In addition to being a long opera (about four and a half hours of music, plus intermissions), it has a complex narrative plot. However, attending to a live performance of this culmination of the tetralogy, is an overwhelming experience.

Continuing the logic present in previous operas, the staging of Plamen Kartaloff found a good balance between fidelity to the history of the libretto and the use of symbolism that opens up new views on the action and its meaning or explores less obvious associations of ideas.
Using geometric solids and symbolic forms - the cone, the bow, the mandorla, the triskelion - the director ilustrates the action and decodes some of the ideas behind the music and the words sung.
As an example, “Götterdämmerung” began with the same setting that ended “Siegfried", a kind of love nest between Brünnhilde and Siegfried locked within the mandorla, a symbol, among other things, of the human embryo. Later, the Celtic triskelion symbol appears as an egg cell containing the wisdom of the world, from the interior of which appear the Norns.

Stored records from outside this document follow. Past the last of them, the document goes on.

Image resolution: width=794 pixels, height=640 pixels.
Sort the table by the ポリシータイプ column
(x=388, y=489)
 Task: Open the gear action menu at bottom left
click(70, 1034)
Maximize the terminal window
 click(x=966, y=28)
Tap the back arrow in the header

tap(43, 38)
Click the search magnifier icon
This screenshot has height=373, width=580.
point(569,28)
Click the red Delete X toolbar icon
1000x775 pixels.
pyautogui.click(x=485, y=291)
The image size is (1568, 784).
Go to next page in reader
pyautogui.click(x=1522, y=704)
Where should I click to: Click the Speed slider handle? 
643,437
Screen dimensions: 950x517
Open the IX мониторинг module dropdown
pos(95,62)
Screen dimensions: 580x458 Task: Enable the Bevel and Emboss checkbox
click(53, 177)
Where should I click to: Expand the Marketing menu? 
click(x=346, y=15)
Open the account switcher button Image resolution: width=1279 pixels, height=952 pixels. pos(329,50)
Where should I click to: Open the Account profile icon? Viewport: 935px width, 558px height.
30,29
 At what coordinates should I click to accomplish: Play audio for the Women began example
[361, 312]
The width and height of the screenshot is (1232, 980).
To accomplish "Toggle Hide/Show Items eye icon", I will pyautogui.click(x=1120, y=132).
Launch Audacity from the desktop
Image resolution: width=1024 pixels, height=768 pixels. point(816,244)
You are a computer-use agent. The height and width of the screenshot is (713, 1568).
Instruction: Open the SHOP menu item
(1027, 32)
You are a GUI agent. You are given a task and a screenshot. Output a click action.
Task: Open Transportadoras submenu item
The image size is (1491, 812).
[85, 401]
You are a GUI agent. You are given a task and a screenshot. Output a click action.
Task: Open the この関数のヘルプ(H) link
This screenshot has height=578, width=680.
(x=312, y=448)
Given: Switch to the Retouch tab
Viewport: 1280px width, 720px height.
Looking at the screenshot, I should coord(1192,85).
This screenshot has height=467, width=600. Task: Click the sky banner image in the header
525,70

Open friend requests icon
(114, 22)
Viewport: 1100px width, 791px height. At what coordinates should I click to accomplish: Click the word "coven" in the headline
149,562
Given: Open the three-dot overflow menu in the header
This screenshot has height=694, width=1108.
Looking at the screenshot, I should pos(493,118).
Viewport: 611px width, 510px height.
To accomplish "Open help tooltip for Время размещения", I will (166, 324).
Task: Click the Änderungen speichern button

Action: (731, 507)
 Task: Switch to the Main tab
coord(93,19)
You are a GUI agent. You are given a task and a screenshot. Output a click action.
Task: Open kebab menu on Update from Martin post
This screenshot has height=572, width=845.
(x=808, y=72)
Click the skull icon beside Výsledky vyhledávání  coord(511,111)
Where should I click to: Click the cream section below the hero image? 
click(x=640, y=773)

During the "Rhin Journey" the penetration of the mandorla by the cone that serves as a boat to Siegfried accentuates the idea of Brünnhilde’s humanity and that their junction is carnal and not just spiritual.

In Gibichungs’ Palace, Gunther emerges as an astronomer, observing the planets or the approaching of blazing stars, typically seen as signs of the end of the world. At the same time, cubes with drawings of the children of "The Seven Planets and the Zodiacs" by Hans Sebald Beham (1500-1550), which would be those on whose life the influence of a planet is dominant and who, therefore, were believed to possess the qualities of the ancient gods.

The Siegfried's death scene was impressive with the dead hero fallen on a platform that symbolizes his sword, accompanied by lunar projections, which worked very well.

In the immolation of Brünnhilde scene we see her on the back of Grane and coupled to the platform where is dead Siegfried, breaking the big ring, while flames start to take over the whole scene. In the end, when Walhalla collapses, the cones are on fire and we see the gods walking towards the flames, after what all gives way to the blue Rhine. A classical view, but dramatically effective.

The musical direction of Erich Wächter imprinted more intensity to the musical progression and, at times, was electrifying. I remember, for example, the second part of the Prologue, in which the duet between Brünnhilde and Siegfried snatched a spontaneous round of applause from the audience, which happened only once during the entire tetralogy.
Unfortunately, however, the orchestra continued to show some technical failures.
The choir was quite good, both in vocal level, as in terms of stage presence.

In the role of Siegfried we had again the excellent Martin Iliev, who confirmed the magnificent image that had already been given when he sang Siegmund, displaying a bright and powerful voice, with a bright timbre, along with a sharp dramatic temperament. Again I got the feeling that this is a singer that can have place in any world opera house.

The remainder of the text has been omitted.